== WHAT IS NEEDED ==
Transcribe the records from the line with "The height and" to the line with "Action: click(664, 528)", leaving the pictures out of your answer.

== AVAILABLE DATA ==
[start]
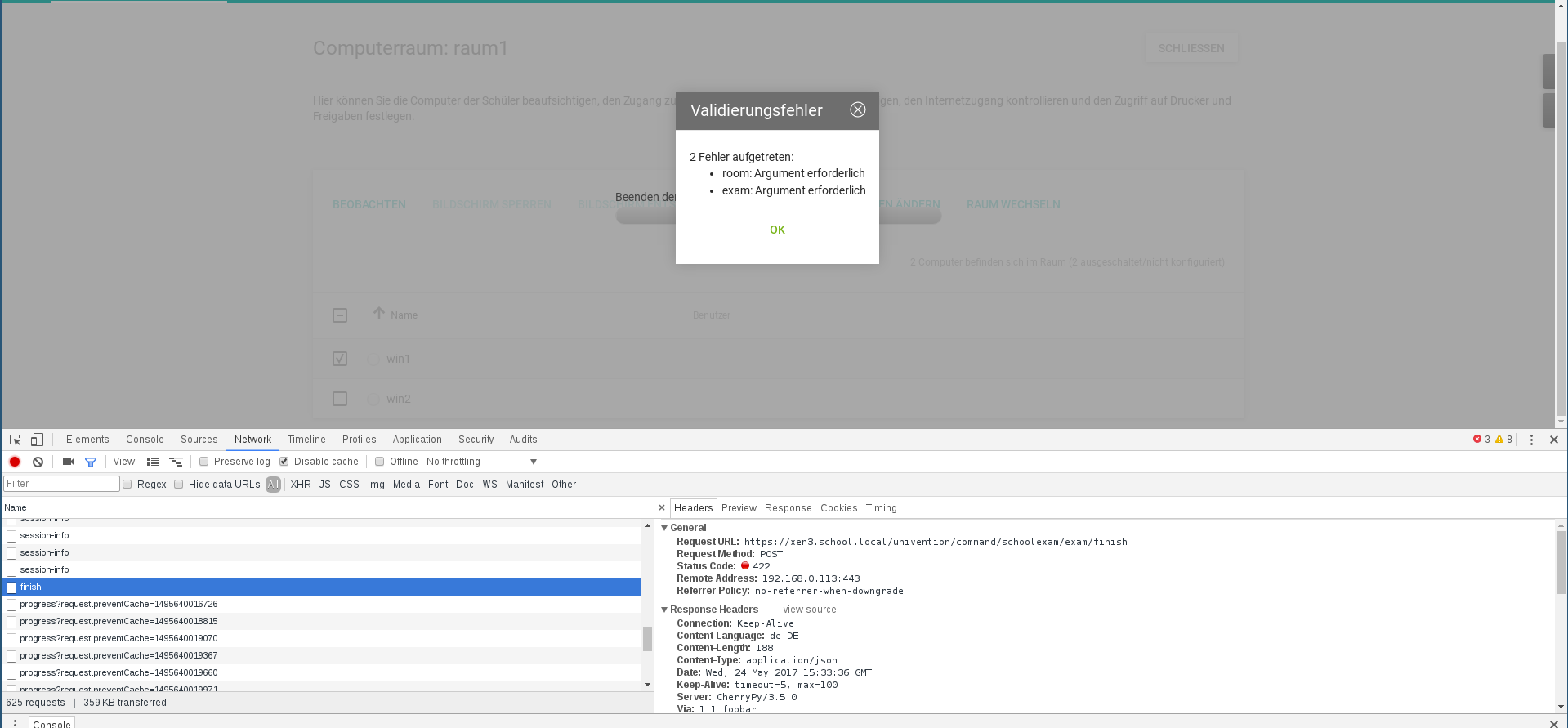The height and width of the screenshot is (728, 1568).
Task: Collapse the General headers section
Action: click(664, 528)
[end]
[start]
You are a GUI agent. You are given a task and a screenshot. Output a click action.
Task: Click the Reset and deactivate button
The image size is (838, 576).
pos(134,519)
[end]
== REPLY ==
The height and width of the screenshot is (728, 1568).
Task: Collapse the General headers section
Action: click(664, 528)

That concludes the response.